In [None]:
# This Python 3 environment comes with many helpful analytics libraries installed
# It is defined by the kaggle/python Docker image: https://github.com/kaggle/docker-python
# For example, here's several helpful packages to load

import numpy as np # linear algebra
import pandas as pd # data processing, CSV file I/O (e.g. pd.read_csv)
import matplotlib.pyplot as plt
import seaborn as sns
%matplotlib inline

import os
for dirname, _, filenames in os.walk('/kaggle/input'):
    for filename in filenames:
        print(os.path.join(dirname, filename))


In [None]:
# Load CSV files
train_df = pd.read_csv('../input/ventilator-pressure-prediction/train.csv')
test_df = pd.read_csv('../input/ventilator-pressure-prediction/test.csv')
submission = pd.read_csv('../input/ventilator-pressure-prediction/sample_submission.csv')

In [None]:
# Shape of train and test dataset
print("Shape of training data : {}".format(train_df.shape))
print("Shape of test data : {}".format(test_df.shape))

In [None]:
def add_features(df):
    # Moving average
    df["u_in_ma_lag1"] = df.groupby(["breath_id"])["u_in"].shift(1).rolling(window=3).mean()
#     df["u_in_ma_lag2"] = df.groupby(["breath_id"])["u_in"].shift(2).rolling(window=3).mean()
#     df["u_in_ma_lag3"] = df.groupby(["breath_id"])["u_in"].shift(3).rolling(window=3).mean()
#     df["u_in_ma_lag4"] = df.groupby(["breath_id"])["u_in"].shift(4).rolling(window=3).mean()
#     df["u_in_ma_lag5"] = df.groupby(["breath_id"])["u_in"].shift(5).rolling(window=3).mean()
    df["u_in_ma_lag-1"] = df.groupby(["breath_id"])["u_in"].shift(-1).rolling(window=3).mean()
#     df["u_in_ma_lag-2"] = df.groupby(["breath_id"])["u_in"].shift(-2).rolling(window=3).mean()
#     df["u_in_ma_lag-3"] = df.groupby(["breath_id"])["u_in"].shift(-3).rolling(window=3).mean()
#     df["u_in_ma_lag-4"] = df.groupby(["breath_id"])["u_in"].shift(-4).rolling(window=3).mean()
#     df["u_in_ma_lag-5"] = df.groupby(["breath_id"])["u_in"].shift(-5).rolling(window=3).mean()

RECORD EXTRACTS:
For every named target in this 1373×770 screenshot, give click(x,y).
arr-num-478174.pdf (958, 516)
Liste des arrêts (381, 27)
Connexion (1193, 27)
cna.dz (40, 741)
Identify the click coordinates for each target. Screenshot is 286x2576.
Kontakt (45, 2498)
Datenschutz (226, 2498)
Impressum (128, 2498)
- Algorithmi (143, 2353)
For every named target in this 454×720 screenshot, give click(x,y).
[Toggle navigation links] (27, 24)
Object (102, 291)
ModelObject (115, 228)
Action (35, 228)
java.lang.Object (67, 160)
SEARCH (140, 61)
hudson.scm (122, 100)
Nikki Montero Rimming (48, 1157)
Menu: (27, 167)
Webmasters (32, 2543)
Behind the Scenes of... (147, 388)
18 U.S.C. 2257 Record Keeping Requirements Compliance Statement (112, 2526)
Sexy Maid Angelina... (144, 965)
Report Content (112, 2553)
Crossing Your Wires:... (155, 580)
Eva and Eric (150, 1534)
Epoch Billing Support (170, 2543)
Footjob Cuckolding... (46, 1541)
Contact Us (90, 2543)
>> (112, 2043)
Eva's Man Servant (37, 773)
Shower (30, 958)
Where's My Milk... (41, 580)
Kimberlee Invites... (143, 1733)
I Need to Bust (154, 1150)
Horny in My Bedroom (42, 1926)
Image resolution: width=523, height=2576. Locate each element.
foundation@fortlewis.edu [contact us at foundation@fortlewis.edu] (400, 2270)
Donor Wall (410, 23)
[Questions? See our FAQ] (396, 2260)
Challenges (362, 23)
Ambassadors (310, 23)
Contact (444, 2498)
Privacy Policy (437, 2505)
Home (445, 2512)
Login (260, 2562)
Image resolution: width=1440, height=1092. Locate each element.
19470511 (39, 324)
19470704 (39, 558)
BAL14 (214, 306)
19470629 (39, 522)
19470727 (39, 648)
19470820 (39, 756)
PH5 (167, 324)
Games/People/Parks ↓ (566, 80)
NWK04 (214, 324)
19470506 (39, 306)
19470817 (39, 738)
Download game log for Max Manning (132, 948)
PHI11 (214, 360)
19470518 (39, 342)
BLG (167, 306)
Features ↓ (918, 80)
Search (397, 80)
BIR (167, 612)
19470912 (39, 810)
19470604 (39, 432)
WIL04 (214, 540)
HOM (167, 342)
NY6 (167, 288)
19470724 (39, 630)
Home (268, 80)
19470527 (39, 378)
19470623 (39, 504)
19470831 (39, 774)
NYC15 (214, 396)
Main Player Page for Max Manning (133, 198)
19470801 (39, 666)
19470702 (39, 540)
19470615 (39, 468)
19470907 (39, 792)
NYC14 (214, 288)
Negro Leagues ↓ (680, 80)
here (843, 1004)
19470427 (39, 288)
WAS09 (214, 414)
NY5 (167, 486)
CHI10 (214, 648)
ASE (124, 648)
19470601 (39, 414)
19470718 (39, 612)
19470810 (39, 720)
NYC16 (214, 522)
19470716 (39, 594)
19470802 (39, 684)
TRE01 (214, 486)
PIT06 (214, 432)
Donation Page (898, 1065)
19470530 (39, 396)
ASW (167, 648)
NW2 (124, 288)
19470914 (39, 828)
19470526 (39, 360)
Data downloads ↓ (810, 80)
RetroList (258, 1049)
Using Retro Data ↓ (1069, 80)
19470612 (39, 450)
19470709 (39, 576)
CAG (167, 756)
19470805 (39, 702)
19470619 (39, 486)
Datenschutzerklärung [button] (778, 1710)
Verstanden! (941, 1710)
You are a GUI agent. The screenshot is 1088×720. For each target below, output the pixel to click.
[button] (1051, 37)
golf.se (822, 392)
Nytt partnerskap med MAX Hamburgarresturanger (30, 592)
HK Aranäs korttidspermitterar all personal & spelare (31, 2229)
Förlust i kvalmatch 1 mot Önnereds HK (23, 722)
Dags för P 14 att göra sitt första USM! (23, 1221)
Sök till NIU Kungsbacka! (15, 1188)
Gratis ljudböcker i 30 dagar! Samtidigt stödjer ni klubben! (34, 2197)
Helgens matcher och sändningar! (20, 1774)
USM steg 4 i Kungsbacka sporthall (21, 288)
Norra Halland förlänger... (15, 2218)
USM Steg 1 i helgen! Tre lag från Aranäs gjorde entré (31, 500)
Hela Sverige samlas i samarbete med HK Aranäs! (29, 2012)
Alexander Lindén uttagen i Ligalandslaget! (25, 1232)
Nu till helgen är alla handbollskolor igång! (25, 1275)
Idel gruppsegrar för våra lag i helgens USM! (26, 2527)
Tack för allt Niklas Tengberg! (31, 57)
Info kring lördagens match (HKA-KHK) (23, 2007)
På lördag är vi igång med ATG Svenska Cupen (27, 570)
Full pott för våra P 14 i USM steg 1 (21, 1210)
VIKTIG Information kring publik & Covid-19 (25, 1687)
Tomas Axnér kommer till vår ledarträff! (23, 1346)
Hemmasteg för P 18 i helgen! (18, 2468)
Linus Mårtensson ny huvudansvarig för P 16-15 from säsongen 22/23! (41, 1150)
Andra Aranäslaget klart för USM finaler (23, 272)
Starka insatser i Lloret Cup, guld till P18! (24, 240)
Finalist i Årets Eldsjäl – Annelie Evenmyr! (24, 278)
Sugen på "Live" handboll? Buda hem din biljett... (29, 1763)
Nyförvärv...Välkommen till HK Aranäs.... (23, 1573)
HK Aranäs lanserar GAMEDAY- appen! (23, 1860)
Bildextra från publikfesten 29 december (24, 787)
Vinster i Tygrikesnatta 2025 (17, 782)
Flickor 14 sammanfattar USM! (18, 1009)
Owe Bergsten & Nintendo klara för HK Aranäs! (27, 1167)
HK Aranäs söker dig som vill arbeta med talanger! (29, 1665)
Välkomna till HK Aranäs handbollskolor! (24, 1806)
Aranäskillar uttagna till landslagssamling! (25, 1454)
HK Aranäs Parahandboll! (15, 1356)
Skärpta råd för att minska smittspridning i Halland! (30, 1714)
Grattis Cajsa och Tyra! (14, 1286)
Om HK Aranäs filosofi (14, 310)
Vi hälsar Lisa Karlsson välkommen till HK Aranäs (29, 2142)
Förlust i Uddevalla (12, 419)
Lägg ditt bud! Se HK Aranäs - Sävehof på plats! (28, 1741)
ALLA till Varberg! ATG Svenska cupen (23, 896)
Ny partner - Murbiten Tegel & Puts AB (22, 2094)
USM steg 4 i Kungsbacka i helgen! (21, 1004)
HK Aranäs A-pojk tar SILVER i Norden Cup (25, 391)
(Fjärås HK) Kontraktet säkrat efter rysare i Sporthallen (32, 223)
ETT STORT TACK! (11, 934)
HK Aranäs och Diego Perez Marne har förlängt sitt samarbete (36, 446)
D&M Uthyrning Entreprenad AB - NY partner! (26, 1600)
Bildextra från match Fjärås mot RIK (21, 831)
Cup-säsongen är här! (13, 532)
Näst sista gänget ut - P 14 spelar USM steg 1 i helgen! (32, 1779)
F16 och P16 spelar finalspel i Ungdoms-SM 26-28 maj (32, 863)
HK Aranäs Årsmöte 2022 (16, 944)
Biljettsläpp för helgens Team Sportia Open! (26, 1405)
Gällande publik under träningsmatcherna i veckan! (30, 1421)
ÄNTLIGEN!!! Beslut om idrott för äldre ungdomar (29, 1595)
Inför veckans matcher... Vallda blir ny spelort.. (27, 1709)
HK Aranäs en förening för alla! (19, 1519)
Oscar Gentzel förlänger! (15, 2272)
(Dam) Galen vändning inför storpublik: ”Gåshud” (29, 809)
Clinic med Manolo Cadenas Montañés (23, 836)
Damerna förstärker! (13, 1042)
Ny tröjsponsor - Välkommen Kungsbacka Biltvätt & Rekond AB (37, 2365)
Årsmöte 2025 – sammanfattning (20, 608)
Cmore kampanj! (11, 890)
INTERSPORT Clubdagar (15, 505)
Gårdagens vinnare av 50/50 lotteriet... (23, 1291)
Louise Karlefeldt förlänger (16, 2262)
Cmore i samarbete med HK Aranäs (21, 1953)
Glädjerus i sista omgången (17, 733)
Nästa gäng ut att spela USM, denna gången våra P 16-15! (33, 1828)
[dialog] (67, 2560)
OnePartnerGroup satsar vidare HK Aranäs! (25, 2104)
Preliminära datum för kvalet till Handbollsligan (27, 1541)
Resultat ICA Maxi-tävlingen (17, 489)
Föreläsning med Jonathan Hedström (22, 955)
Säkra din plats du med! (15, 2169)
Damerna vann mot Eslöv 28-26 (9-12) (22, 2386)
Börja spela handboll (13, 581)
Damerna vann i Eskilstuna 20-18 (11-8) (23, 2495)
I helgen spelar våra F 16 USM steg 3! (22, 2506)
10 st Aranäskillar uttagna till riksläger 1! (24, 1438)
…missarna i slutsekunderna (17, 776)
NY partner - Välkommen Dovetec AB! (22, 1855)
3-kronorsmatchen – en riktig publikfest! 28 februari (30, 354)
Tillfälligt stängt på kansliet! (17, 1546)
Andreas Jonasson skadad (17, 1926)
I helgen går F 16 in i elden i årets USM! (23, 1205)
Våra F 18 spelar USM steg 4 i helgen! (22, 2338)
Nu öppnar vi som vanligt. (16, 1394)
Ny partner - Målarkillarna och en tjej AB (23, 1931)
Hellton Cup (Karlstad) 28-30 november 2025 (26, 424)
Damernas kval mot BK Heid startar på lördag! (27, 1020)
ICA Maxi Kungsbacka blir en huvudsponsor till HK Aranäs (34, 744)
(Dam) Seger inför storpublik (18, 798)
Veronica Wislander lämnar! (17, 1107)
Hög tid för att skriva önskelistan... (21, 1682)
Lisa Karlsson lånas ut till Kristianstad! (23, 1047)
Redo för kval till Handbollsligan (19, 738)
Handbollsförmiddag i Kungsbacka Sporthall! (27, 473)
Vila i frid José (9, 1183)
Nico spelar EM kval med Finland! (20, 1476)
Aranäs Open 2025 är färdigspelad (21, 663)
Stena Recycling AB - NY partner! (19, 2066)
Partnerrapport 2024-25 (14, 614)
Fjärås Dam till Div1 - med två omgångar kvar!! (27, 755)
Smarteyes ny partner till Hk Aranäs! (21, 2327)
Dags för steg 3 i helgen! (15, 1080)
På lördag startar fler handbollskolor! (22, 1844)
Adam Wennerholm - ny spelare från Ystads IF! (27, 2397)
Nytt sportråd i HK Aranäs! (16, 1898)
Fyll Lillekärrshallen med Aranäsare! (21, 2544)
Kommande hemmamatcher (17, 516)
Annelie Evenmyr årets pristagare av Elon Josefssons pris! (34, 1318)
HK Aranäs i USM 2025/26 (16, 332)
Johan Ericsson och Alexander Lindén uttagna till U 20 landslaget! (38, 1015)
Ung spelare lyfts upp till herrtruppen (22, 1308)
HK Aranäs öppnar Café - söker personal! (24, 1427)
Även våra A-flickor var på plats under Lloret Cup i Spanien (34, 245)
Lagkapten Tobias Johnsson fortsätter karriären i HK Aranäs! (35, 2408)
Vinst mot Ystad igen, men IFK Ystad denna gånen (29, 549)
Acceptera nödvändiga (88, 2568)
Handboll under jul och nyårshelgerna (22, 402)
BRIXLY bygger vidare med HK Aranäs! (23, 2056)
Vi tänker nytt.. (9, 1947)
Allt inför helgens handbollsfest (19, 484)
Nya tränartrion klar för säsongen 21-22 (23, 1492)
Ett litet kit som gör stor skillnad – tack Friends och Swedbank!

TASK REQUIREMENTS:
1: Print the part of the ventilator pressure notebook that starts at "import numpy as" and ends at "print(os.path.join(dirname, filename))".
2: Proceed with the ventilator pressure notebook, picking up after its last line.

OUTPUTS FOR THE TASKS:
1:
import numpy as np # linear algebra
import pandas as pd # data processing, CSV file I/O (e.g. pd.read_csv)
import matplotlib.pyplot as plt
import seaborn as sns
%matplotlib inline

import os
for dirname, _, filenames in os.walk('/kaggle/input'):
    for filename in filenames:
        print(os.path.join(dirname, filename))

2:
    
    
    # Lag feature
    df["u_in_lag1"] = df.groupby(["breath_id"])["u_in"].shift(1)
#     df["u_in_lag2"] = df.groupby(["breath_id"])["u_in"].shift(2)
#     df["u_in_lag3"] = df.groupby(["breath_id"])["u_in"].shift(3)
#     df["u_in_lag4"] = df.groupby(["breath_id"])["u_in"].shift(4)
#     df["u_in_lag5"] = df.groupby(["breath_id"])["u_in"].shift(5)
    df["u_in_lag-1"] = df.groupby(["breath_id"])["u_in"].shift(-1)
#     df["u_in_lag-2"] = df.groupby(["breath_id"])["u_in"].shift(-2)
#     df["u_in_lag-3"] = df.groupby(["breath_id"])["u_in"].shift(-3)
#     df["u_in_lag-4"] = df.groupby(["breath_id"])["u_in"].shift(-4)
#     df["u_in_lag-5"] = df.groupby(["breath_id"])["u_in"].shift(-5)
    
    # u_in mean and std, u_out mean and std
    df["u_in_mean"] = df.groupby(['breath_id'])['u_in'].transform('mean')
    df["u_in_std"] = df.groupby(['breath_id'])['u_in'].transform('std')
    df["u_out_mean"] = df.groupby(['breath_id'])['u_out'].transform('mean')
    df["u_out_std"] = df.groupby(['breath_id'])['u_out'].transform('std')
    
    return df.fillna(0)
    

In [None]:
train_df = add_features(train_df)
test_df = add_features(test_df)

In [None]:
train_df.head(5)

In [None]:
# plt.figure(figsize=(15, 15))
# train_df_corr = train_df.drop(["id", "breath_id", "R", "C", "time_step"], axis=1)
# train_corr = train_df_corr.corr()
# sns.heatmap(train_corr, vmax=1, vmin=-1, center=0, annot=True)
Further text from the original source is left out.